Boys overnight

TerryJ2

Well-Known Member
Sheesh. I do the right thing, and as usual, get blamed for it.
Yesterday, difficult child called me when I was running errands, to tell me he was walking around outside with-two friends, T and K. Who is K? A friend from school. Okay ... I'm glad that difficult child called. That was great.
Later he says they're coming to the house. Okay. Then his girlfriend is coming over. And her mom said it was okay if I wasn't home, because his other friends would be there. (NOT. I know darn well she didn't okay that. Not the best mom, but not a total idiot.) I race home, to discover difficult child and his two friends, getting ready to go their own ways, so difficult child can go to his girlfriend's house.

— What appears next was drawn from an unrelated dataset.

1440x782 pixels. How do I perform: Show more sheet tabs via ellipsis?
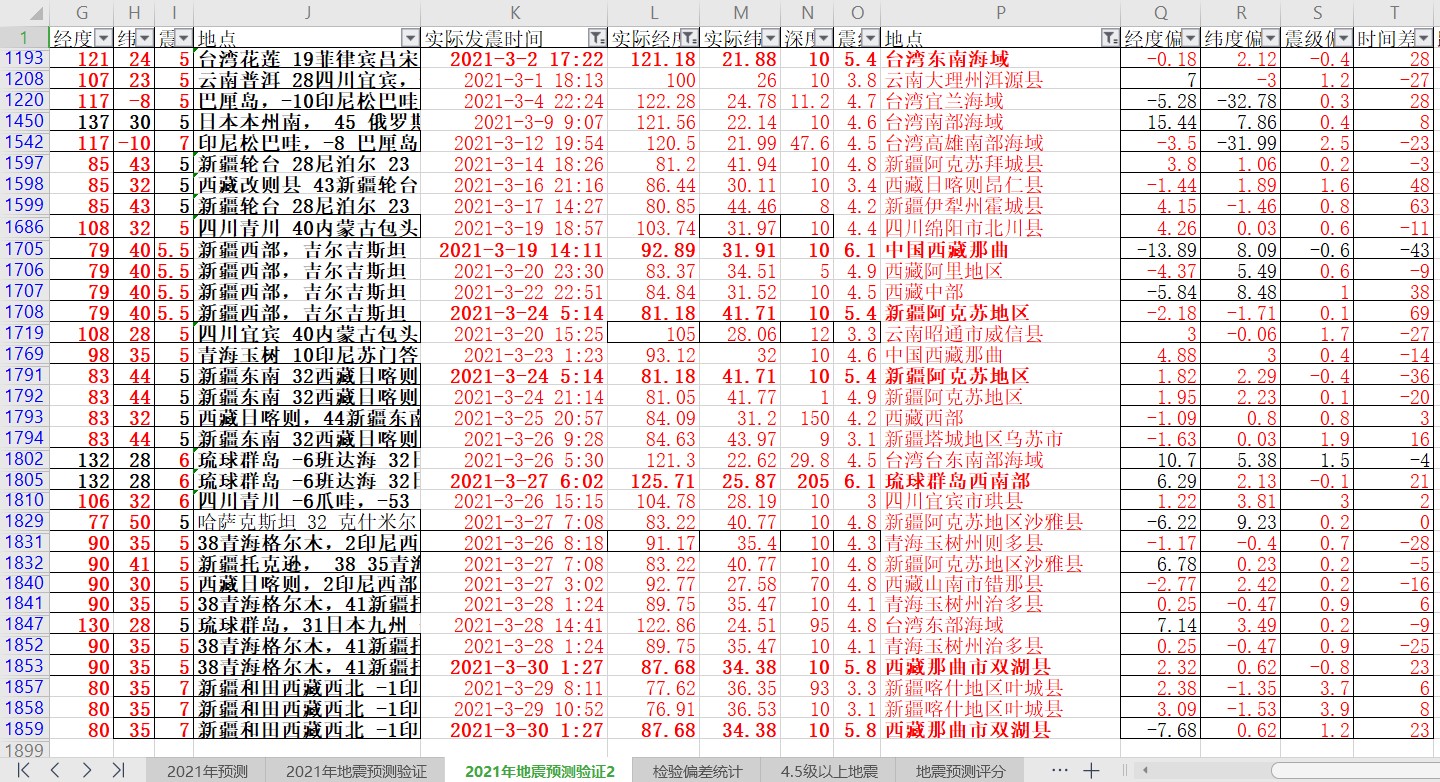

Huh? I thought she was coming over.
Nope, her mom wouldn't let her. ;) But now I am the transportation. And by the way, can his friends spend the night? Okay ...
So I run the taxi svc, and pick up T and K. Once we get to the house, I ask K for his mom's number and name so I can introduce myself. He says okay, but he has to call his grandmother first.
He disappears into a dark corner of the LR for 10 min and has an intense discussion on his phone.
Next thing I know, he and T are going out the door to leave. difficult child ignores them and stays in his chair, gaming.
I see headlights and think it is K's mom.
Nope, it's T's mom. She said that K was actually staying with-his grandmother and only gave her 20 min notice about the overnight (the other boys told us in late afternoon), plus she has no idea who I am, etc. and is very angry. Completely understandable.
So T's mom took K home, and T stayed at our house, overnight.
difficult child said, "K could have stayed if you hadn't made him call home."
Huh? I told him, in a stern voice, that what I did was perfectly normal and that he needs to communicate, and I need to know who he is and who his family is.
Grrr.
 

DaisyFace

Love me...Love me not
Ugh!

Don't you just love that? If you have only done the wrong thing....difficult child could have had some fun.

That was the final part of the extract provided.